While several downsides to the rapidly growing licensing environment have been mentioned, the greatest difficulty at this point is caused by the proliferation of licenses that land on the desks of librarians, university counsel, and purchasing officers. The answers to this workload conundrum might lie in several directions.
1. National or association support. National organizations such as ARL and the Council on Library and Information Resources (CLIR) are doing a great deal to educate as many people as possible about licensing. Practicing librarians treasure that support and ask that licensing continue to be part of strategic and funding plans. For example, the Yale Library has proposed next-step ideas for the World Wide Web Liblicense project.

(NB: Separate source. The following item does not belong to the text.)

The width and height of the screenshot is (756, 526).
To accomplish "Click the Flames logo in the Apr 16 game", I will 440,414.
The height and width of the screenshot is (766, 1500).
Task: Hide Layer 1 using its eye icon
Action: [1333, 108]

Under discussion are such possibilities as: further development of a prototype licensing software that will enable librarians to create licenses on the fly, via the World Wide Web, for presentation to producers and vendors as a negotiating position;[19] and assembling a working group meeting that involves publisher representatives in order to explore how many pieces of an academic electronic content are amenable to standardization. Clearly, academic libraries are working with the same producers to license the same core of products over and over again. It might be valuable for the ARL and other organizations to hire a negotiator to develop acceptable language for certain key producers-say the top 100-with the result that individual libraries would not need to work out this language numerous times. Pricing and technology issues, among others, might nonetheless need to remain as items for local negotiation.
2. Aggregators. As libraries, vendors, and producers become more skilled as aggregators, the scaling issues will abate somewhat. Three aggregating directions are emerging:
• Information bundlers, such as Lexis-Nexis, OCLC, UMI, IAC, OVID, and a number of others offer large collections of materials to libraries under license. Some of these are sizeable take-it-or-leave-it groupings; others allow libraries to choose subsets or groups of titles.
• Subscription agents are beginning to develop gateways to electronic resources and to offer to manage libraries' licensing needs.
• Consortia of libraries can be considered as aggregators of library customers for publishers.
3. Transactional licensing. This paper treats only institutional licenses, be they site licenses, simultaneous user/port licenses, or single-user types. An increasing number of library transactions demand rights clearance for a piece at a time (situations that involve, say, course reserves or provision of articles that are not held in the library through a document supplier such as CARL). Mechanisms for easy or automatic rights clearance are of surpassing importance, and various entities are applying considerable energies to them. The academic library community has been skittish about embracing the services of rights management or licensing organizations, arguing that participation would abrogate fair use rights. It seems important, particularly in light of recent court decisions, that libraries pay close attention to their position vis-àvis individual copies (when they are covered by fair use and when they are not, particularly in the electronic environment) and take the lead in crafting appropriate and fair arrangements to simplify the payment of fees in circumstances when such fees are necessary.[20]